While driving to the funeral last Saturday, my husband and I sat in uncharacteristic silence, absorbed in our own thoughts. Interestingly enough, we were wrapped in the same emotion: anger. It did not seem fair that my cousin was experiencing such a tragic loss. She is a good, loving, mom!
To top it off, we were going to the funeral with our 2-month-old infant. To us, it seemed like flaunting our bounty. I’m sure if we could, we would have left Manly home.
When I walked into the funeral home and saw my cousin, I didn’t know what to say. I did the only thing I knew how to do, I gave her a hug, several actually.
She inquired after Manly and asked to see him. I saw the joy–and the hurt–in her eyes. At that moment, I realized something: denying her the opportunity to see our baby would have added to her pain.

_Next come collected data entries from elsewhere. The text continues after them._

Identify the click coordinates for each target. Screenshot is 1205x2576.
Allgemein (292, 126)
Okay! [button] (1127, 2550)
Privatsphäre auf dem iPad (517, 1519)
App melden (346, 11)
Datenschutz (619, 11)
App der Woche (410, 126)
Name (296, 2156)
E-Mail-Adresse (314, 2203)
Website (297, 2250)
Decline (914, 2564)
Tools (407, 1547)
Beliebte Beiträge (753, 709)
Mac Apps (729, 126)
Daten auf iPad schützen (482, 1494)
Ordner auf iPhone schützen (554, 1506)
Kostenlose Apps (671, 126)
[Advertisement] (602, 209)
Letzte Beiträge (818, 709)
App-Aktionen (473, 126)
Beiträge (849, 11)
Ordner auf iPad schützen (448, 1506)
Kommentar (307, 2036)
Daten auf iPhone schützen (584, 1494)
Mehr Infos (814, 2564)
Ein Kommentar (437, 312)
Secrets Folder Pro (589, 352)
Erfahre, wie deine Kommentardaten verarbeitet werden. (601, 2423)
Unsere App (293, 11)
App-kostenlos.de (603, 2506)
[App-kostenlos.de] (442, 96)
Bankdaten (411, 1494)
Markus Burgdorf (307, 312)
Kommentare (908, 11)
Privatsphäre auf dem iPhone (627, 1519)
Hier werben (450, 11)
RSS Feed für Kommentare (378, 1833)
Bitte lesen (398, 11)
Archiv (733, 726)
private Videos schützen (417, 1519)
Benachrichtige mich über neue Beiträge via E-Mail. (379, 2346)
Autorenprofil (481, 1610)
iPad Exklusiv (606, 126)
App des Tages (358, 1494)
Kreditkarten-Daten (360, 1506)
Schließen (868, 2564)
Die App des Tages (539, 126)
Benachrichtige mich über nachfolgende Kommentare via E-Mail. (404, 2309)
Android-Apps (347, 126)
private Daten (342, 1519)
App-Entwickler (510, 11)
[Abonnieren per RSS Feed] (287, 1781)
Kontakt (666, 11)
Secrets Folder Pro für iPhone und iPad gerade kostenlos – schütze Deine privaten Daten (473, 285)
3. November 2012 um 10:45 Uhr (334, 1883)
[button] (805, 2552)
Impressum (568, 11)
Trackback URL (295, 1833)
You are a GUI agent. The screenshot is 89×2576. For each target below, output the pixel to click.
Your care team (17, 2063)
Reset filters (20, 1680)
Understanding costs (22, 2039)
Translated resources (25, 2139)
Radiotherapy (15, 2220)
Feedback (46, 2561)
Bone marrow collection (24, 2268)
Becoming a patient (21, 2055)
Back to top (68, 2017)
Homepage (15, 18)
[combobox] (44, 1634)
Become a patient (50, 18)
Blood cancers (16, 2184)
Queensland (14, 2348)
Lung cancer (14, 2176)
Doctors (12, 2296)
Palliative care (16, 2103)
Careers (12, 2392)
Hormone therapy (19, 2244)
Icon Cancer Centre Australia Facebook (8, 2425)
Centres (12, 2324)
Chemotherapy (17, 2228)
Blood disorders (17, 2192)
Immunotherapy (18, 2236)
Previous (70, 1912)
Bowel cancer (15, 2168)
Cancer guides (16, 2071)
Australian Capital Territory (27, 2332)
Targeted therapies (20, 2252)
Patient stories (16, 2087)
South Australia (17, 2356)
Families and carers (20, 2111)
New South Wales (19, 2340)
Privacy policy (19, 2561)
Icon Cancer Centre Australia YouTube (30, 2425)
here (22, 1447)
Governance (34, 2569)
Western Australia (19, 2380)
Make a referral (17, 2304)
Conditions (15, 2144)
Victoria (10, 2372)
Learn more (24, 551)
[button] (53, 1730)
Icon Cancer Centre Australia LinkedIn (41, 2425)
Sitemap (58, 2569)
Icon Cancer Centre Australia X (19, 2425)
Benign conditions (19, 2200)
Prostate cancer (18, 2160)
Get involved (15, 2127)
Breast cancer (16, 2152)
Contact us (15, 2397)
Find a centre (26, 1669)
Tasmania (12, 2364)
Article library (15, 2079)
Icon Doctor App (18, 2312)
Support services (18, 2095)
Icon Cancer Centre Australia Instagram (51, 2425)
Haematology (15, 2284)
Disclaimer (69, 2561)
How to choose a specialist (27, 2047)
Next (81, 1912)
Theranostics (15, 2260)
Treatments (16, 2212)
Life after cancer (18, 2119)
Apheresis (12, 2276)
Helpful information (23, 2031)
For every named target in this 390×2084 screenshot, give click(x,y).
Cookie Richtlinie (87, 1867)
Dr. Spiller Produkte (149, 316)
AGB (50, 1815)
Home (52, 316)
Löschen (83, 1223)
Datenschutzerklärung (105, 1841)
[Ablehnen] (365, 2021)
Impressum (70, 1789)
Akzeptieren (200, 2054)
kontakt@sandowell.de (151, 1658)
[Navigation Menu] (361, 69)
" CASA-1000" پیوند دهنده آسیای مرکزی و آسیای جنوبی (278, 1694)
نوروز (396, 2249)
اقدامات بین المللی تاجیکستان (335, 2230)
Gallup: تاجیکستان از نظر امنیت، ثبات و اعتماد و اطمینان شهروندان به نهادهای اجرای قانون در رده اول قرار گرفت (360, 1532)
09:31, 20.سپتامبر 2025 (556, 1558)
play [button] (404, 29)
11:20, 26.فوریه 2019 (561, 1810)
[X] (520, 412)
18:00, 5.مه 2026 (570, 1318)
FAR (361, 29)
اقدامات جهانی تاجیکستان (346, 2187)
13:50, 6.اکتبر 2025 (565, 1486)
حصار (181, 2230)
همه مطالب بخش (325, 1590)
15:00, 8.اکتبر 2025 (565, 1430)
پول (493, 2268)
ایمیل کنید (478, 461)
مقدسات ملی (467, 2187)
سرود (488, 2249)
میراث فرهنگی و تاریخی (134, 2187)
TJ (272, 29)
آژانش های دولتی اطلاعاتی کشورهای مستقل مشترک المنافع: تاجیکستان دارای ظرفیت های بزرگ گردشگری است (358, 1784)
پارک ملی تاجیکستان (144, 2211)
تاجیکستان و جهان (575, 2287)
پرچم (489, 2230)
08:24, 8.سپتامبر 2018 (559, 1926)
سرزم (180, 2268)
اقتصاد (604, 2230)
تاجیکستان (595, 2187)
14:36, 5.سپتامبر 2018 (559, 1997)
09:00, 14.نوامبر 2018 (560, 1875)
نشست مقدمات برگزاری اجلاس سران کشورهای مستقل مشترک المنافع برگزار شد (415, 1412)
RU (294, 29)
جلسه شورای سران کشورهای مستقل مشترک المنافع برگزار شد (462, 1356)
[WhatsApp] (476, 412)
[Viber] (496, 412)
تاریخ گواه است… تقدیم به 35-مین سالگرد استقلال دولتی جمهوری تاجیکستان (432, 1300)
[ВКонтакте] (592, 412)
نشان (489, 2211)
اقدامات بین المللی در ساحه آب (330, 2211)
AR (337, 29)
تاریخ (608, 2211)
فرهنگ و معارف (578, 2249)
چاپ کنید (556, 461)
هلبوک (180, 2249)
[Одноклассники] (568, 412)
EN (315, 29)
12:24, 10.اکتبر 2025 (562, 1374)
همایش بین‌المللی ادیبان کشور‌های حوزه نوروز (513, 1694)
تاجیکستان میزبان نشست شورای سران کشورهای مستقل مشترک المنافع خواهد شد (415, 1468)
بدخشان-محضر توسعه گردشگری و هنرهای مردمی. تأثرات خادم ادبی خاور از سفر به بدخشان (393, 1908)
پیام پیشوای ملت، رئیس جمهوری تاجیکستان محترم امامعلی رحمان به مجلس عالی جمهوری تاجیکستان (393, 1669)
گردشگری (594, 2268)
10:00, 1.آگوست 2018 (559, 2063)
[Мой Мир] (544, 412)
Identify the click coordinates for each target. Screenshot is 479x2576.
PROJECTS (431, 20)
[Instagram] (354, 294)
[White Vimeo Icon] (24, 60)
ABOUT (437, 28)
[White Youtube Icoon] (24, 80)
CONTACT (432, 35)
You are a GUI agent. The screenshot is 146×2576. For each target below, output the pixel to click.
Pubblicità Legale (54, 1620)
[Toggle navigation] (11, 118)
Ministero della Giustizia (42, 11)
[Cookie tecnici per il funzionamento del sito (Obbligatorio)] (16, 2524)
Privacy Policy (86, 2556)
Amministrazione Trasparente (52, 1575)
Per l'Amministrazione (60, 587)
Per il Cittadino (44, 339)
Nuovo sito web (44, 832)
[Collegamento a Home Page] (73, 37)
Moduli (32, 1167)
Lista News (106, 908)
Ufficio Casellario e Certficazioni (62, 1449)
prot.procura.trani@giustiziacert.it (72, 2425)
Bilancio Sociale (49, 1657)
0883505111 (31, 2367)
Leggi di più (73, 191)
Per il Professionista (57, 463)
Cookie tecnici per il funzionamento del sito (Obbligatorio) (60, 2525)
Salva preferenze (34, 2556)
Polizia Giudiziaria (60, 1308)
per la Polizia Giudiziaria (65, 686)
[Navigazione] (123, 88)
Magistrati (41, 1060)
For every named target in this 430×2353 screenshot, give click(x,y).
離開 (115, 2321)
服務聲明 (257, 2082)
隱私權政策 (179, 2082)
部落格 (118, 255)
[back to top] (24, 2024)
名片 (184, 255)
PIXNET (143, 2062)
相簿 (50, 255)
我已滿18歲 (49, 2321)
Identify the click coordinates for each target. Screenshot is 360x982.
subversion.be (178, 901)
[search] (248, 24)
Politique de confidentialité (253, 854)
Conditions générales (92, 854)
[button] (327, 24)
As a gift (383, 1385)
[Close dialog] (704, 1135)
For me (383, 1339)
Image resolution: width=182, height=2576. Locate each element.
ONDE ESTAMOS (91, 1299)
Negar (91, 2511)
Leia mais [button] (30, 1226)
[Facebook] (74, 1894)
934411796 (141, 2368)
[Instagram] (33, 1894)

In trying to shield my cousin from more hurt, I would have added to it. I am grateful that we did take Manly. I am grateful that she was able to see our son. I am grateful because I know it comforted her, in some small way.
As we proceeded to the graveside service, Ben offered profound insight.
“Amber, we are angry and we have no right to be angy. ”
“What do you mean?”
“J and K have a right to be angry. Yet, they aren’t. Yes, they are sad. Yes, their hearts ache. Yet, through this experience, they have acquired a more intimate knowledge about the Plan of Salvation and they cling to this belief. They have faith. Our anger is, in some ways, bringing more pain into this service. We need to focus on them, rather than ourselves.”
J dedicated the grave. His words echoed what Ben had said. His beautiful prayer– and faith– provided me with hope.
I have tried to write this post in many ways. There are just no words to adequately describe the funeral and graveside service. Nothing that can justify the pain J and K are experiencing.
What amazes me was how they comforted those around them.
I can only end this by sharing my testimony. As you know, I am a Mormon. I believe, we believe, that their is a life after this one. We believe that families are Eternal. We believe that we will meet loved ones in the next life that we have lost in this life.
I know that this knowledge comforts J and K. The sorrow will never disappear. The sadness will always be present. Yet, they find peace in their belief–and knowledge– of Eternal families.
J and K–I am sorry for your loss. I love you and will continue to pray for you. Thank you for allowing us to take part such a treasured service.